(As seen in July 2010 Darwin Life Magazine)
I remember at age 14, watching TV and seeing something remarkable. Magnum P.I. His name was Tom Selleck and he was Hubba-hubba Ding-ding! It’s etched on my brain forever because it’s the first time I felt attraction towards a man with a chest of hair. And as I sat there staring at the screen, hypnotised by the follicular growth that would make a gorilla jealous… I knew at that moment! I’d become a woman!

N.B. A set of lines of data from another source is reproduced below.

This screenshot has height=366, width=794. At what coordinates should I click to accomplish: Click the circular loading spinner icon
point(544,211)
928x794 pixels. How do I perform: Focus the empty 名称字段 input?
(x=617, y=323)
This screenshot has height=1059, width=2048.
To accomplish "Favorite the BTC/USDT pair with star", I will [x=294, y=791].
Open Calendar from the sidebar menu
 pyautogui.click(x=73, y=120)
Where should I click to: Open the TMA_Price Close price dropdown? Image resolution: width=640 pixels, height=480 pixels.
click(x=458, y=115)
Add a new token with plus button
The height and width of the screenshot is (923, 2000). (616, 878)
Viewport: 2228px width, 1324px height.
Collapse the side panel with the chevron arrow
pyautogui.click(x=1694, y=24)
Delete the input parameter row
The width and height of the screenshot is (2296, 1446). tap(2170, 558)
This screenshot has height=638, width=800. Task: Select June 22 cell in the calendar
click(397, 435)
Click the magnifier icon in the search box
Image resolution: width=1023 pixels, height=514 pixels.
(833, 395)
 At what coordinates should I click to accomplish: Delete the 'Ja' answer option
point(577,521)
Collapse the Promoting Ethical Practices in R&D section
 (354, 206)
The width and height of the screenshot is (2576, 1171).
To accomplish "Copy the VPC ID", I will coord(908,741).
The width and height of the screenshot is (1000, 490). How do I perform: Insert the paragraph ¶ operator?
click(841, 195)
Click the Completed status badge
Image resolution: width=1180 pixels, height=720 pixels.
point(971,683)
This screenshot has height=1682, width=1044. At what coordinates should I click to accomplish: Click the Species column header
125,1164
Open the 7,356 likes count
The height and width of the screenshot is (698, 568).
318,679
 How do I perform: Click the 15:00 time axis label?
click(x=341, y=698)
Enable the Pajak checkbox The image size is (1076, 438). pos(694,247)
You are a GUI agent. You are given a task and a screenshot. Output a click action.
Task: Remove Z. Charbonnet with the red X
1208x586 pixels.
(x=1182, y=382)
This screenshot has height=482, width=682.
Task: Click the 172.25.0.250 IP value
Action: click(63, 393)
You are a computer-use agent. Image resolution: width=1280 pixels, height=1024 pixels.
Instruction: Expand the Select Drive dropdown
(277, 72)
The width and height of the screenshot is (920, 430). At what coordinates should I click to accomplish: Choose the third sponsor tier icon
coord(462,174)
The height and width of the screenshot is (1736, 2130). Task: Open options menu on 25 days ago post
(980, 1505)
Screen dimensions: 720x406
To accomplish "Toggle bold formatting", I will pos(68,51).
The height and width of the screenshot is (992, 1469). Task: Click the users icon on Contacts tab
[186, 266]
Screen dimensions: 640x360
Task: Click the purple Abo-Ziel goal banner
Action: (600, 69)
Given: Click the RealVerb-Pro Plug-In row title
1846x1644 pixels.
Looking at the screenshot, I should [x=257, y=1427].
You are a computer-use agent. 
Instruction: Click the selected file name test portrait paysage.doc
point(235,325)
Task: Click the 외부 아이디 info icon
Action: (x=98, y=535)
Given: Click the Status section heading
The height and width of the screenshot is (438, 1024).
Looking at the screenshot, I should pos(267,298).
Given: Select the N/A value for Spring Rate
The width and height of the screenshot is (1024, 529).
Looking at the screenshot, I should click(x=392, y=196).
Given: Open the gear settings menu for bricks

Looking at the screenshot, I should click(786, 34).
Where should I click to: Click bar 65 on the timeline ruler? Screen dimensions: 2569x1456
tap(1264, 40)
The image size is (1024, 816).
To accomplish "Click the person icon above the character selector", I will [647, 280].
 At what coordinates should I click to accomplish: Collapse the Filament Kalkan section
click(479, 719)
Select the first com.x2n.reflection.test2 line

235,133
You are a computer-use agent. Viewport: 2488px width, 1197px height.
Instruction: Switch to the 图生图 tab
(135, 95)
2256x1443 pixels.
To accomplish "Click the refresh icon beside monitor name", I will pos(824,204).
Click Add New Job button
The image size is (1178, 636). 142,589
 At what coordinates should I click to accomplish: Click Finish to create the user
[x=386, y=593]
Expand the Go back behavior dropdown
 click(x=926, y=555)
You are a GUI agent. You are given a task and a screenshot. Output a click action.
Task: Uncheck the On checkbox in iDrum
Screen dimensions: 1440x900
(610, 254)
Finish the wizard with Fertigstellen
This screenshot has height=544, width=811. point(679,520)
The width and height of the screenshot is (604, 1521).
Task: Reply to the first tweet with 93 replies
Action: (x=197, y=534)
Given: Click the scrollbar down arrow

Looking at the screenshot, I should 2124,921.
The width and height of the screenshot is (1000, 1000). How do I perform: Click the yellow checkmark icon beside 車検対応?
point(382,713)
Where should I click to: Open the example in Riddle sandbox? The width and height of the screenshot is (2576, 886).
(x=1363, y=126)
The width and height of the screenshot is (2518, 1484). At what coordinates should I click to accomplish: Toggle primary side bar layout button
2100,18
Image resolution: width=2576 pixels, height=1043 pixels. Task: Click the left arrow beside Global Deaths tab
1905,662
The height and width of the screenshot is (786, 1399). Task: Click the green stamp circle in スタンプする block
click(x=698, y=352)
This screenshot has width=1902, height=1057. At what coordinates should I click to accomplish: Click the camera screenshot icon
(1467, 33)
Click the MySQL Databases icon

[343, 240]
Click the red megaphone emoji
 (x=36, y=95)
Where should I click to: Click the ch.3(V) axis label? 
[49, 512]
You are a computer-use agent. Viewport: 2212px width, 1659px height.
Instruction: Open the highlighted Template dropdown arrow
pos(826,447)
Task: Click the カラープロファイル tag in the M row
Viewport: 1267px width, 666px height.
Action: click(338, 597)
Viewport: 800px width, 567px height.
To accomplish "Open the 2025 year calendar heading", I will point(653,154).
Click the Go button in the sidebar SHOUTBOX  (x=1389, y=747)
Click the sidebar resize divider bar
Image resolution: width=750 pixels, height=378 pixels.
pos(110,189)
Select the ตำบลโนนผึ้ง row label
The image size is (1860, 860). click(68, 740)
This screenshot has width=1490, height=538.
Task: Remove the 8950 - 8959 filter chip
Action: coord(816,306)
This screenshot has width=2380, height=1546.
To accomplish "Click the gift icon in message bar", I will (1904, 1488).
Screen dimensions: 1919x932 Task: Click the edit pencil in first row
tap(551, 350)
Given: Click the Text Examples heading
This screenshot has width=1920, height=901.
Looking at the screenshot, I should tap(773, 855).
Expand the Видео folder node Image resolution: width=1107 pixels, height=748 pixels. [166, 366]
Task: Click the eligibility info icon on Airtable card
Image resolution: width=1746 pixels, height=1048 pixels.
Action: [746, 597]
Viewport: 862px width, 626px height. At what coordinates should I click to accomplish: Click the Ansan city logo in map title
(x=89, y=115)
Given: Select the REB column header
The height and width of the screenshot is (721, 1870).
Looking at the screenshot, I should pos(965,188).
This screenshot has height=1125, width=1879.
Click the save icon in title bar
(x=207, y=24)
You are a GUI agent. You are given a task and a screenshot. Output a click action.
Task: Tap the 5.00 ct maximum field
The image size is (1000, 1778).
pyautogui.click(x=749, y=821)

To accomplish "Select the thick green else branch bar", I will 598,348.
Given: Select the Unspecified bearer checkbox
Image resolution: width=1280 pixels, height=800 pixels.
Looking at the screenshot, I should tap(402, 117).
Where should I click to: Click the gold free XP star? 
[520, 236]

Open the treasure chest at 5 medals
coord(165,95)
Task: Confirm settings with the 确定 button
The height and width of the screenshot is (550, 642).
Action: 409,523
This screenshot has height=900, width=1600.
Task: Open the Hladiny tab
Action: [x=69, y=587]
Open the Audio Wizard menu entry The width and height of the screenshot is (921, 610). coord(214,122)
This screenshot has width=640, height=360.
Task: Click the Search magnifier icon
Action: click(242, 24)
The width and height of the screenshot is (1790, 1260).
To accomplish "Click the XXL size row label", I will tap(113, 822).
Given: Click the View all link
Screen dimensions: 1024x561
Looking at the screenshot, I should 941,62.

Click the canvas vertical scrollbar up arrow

These days most men have received the memo: Body grooming is good. It became popular around the same time as the birth of that new word – Metrosexual. A time when Queer Eye for the Straight Guy was a top rating show. Yes– what was once considered feminine practice has become the norm amongst even the blokiest of men. No longer just for frou-frou, fastidious guys anymore, routine maintenance is almost expected. It’s not unusual for men to be dipping their manicured fingers into your night cream. It’s also not uncommon for the uber-masculine to be manscaping: Removing body hair; trimming the hedges and de-forresting the trunk.
Some believe you’ll not only appear cleaner, but you’ll also enhance muscle definition and keep the body cool. And ‘weed whacking,’ or ‘trimming the man hedge,’ provides the optical illusion of a taller tree. Besides, nobody wants to look between the thighs and feel the urge to call their local CSI’s.
Some men among you may ask… You think I should trim WHAT? So here’s Cyclone Cindy’s guide to Manscaping.
Ears, nose and eyebrows: Eeeuw! Gross. Nose and ear hair isn’t appealing in the slightest. It makes me want to vomit. And eyebrows? You really should have two. Separate them if they’re not already. Also, looking like you have 2 witchetty grubs resting on your face was not a good look for John Howard, and I’ll guarantee it’s not a good look for you either. But be careful, becuase neither is looking like they’ve been sculpted more than Michelangelo’s David. Ahh, unless you’re going for the Michael Jackson look.
Back and Shoulders: Absolutely no. Get rid of it. All of it. Let me make this perfectly clear: There are conclusively NO circumstances where this is ok. It is simply unhygeinic. I mean how do you know you’re not harvesting fleas? Besides, if you happen to live in Darwin like I do, you don’t want hard up journalists from the local newspaper reporting another YOWIE sighting.
Chest hair: This one depends. If you ask me, pectoral fur connotes virility: A tough guy who’s burly and sweaty with a hint of natural, dragon-slaying scent. In a rugby match with Colin Farrell and Hugh Jackman against Ashton Kutcher and Robert Pattinson, I’m backing Team Chest Carpet. As previously mentioned, I’d rather snuggle into a nook with a warm rug like that of Roger Federer’s than slide off Mr Bigglesworth. HOWEVER (and this is extremely important information.) IF you’re cursed with limited chest hair, do yourself a favour and clip that mangy pathetic excuse of a cricket growth OFF. (It’s a cricket growth if there’s no more than 11 each side… ) Like a balding man sporting a comb over, you’re only fooling yourself.
Wedding Tackle: I’m hesitant to offer advice. If you want to learn more there’s a plethora of instructional videos on You Tube. I will say this though: There are 2 looks to avoid: the Crotch Fro and the Baby Stewie.
Overall, nobody but Channel Nine reality shows like obsessive gardeners. So with that in mind, find balance.
Borat is NOT a role model, but neither is Bruno. And whatever you do stay safe and choose your removal technique wisely!